Challenger, Gray & Christmas said planned corporate job reductions numbered 72,091 in February, down by about 4% from January's announced cuts and "well below" recessionary levels.
Productivity growth in the non-farm business sector in the fourth quarter was revised to 1.9% in the 2007 fourth quarter from the original estimate of 1.8%, according to a government report. The consensus was for no revision. Unit labor costs were revised upward to 2.6% because of an upward revision to hourly compensation. The data are highly volatile on a quarterly basis, says S&P Economics; over the last four quarters, productivity is up 2.9% and unit labor costs are up 0.9%, indicating little inflationary pressure from the labor market.
U.S. factory orders fell 2.5% in January after a revised 2.0% jump in December (2.3% previously). The previously reported 5% decline in January durable goods orders was revised to -5.1%. Excluding transportation, factory orders were down 0.4%.
The U.S. composite ISM-nonmanufacturing index rose to 49.3 in February, after plunging almost 9 points to 44.6 in January. The business activity index climbed back to expansionary territory at 50.8 from 41.9. The employment index rebounded to 46.9 from 43.9. New orders were up 49.6 from 43.5. Prices paid surprisingly fell to 67.9 from 70.7. The data are much better than expected, according to Action Economics.

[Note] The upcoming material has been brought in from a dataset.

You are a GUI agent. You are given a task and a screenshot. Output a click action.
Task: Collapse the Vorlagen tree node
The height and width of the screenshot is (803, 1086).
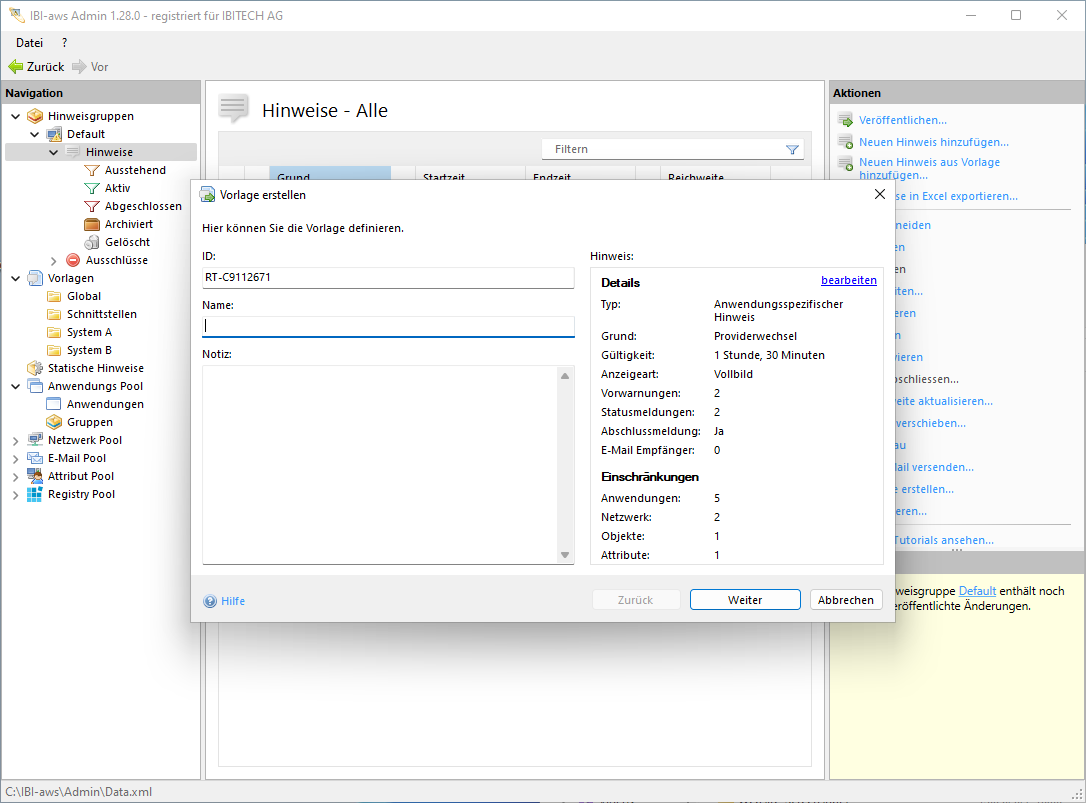point(15,278)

Oil futures got an early boost from news that OPEC ministers agreed to hold production levels steady and then surged after an unexpected drop in crude inventories. The U.S. Energy Information Administration reported a more than three million barrel drawdown in crude supplies for the week ended Feb. 29, instead of the build of over two million barrels that had been expected.
Crude oil for April delivery on NYMEX jumped $5.00 to $104.52 per barrel, getting some added fuel from worries that tensions between Venezuela and Colombia will escalate after Venezuelan President Hugo Chavez ordered troops to the border on March 2 in response to a Colombian air raid against a guerrilla camp in Ecuador the day before.
Among Wednesday’s stocks in the news, Pfizer (PFE) reaffirmed its $1.78-$1.93 2008 EPS (reported) guidance range, $2.35-$2.45 adj. EPS, on revenue in the range of $47-$49 billion. PFE says it expects its pipeline of drugs in Phase III trials to grow to 24-28 programs by the end of 2009.
Universal American Corp. (UAM) shares fell 23.3% after the health and life insurance provider cut its 2008 earnings forecast to $1.56-$1.74 per share. UAM says it now expects operating income from its MemberHealth business, acquired in September 2007, to be less than previously forecast. Standard & Poor's downgraded the stock to sell from hold.
BJ'S Wholesale (BJ) posted fourth-quarter EPS of 80 cents, vs. 18 cents one year earlier, (including items) on 5.4% higher same-store sales (incl. gas and pharmacy) and 1.9% higher total sales. Separately, the company reported a 5.9% gain in same-store sales for February.
American Software Inc. (AMSWA) shares fell 32.1% after the company posted adjusted third-quarter earnings of eight cents per share, vs. 10 cents a year ago despite a 3% revenue gain. Software license fees fell 24%.
European indexes finished higher Wednesday. In London, the FTSE 100 index gained 1.49% to trade at 5,853.50. In Paris, the CAC 40 index rose 1.72% to 4,756.42. Germany’s DAX index added 2.12% to trade at 6,683.71.
Asian indexes ended with modest losses. Japan’s Nikkei 225 index fell 0.126% to 12,972.06. In Hong Kong, the Hang Seng index declined 0.02% to 23,114.34.
U.S. Treasury securities fell as an unexpected rebound in February services ISM alleviated fears of economic recession. The 10-year note fell 16/32 in price to 98-15/32 for a yield of 3.69%. The 30-year bond fell 42/32 to 96-13/32 for a yield of 4.60%.